** Start The records **

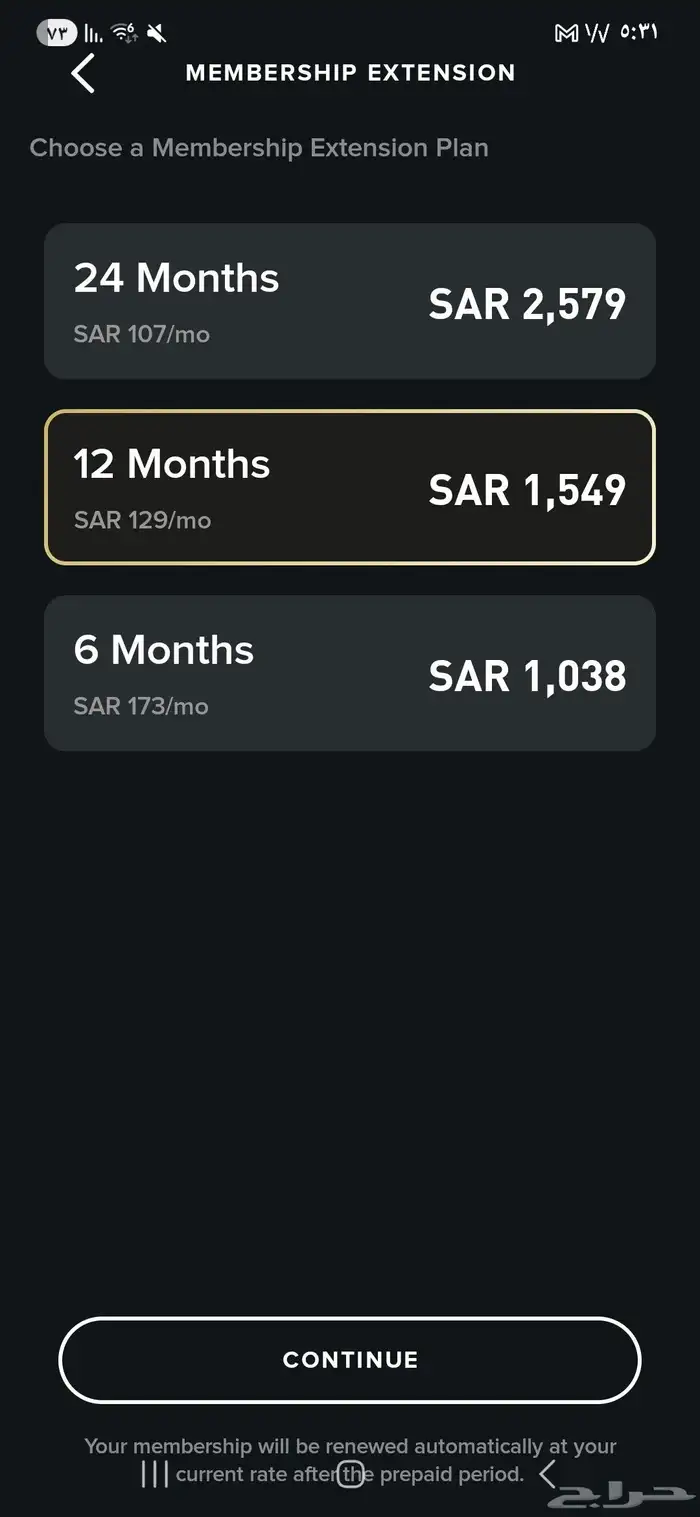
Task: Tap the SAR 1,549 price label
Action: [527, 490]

** End The records **
** Start The records **

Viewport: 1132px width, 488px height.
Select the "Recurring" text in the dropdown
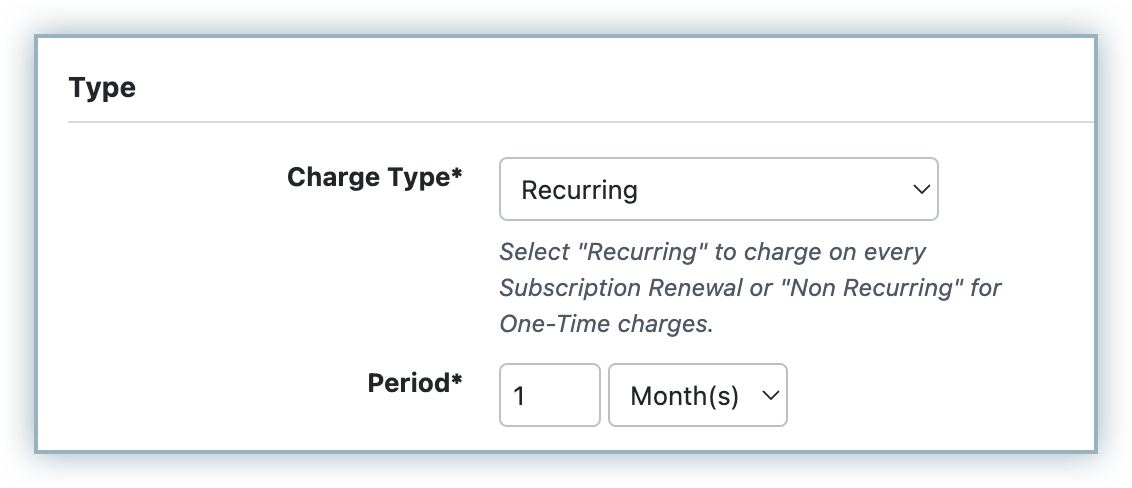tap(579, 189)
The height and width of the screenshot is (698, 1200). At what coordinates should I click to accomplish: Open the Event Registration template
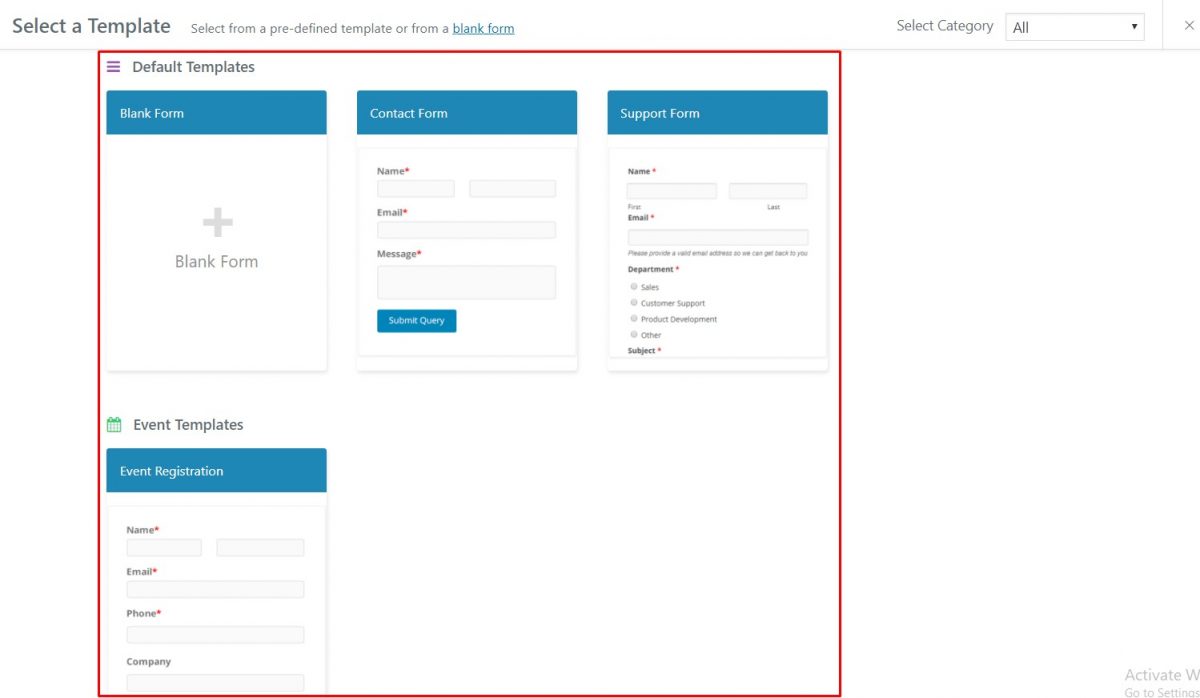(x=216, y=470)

** End The records **
** Start The records **

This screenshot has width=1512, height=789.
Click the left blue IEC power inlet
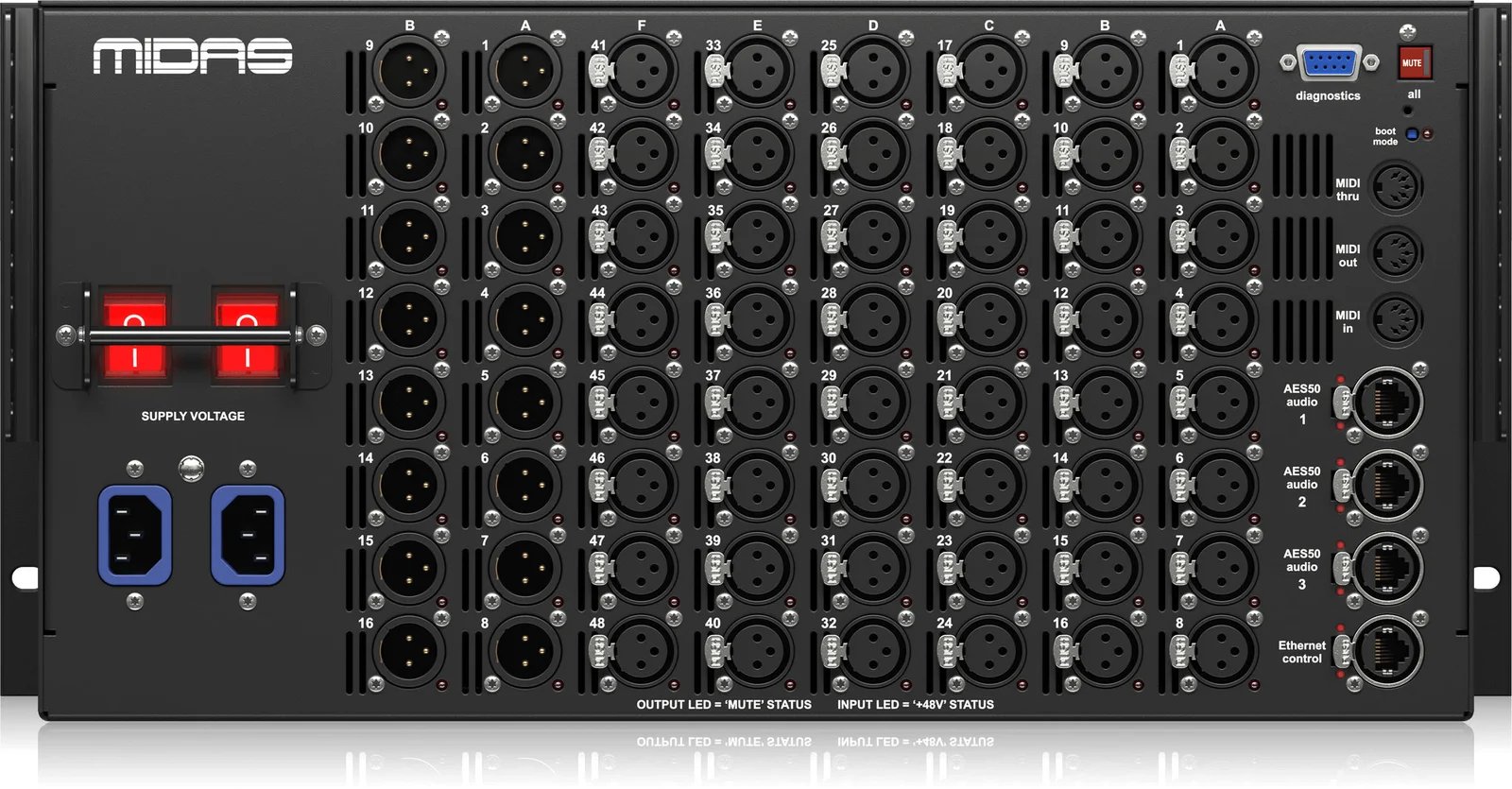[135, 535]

** End The records **

Pull out every line of the data above that contains the string "width", matching case exactly.

Viewport: 1132px width, 488px height.
The height and width of the screenshot is (698, 1200). At what coordinates should I click to accomplish: Open the Event Registration template
This screenshot has width=1512, height=789.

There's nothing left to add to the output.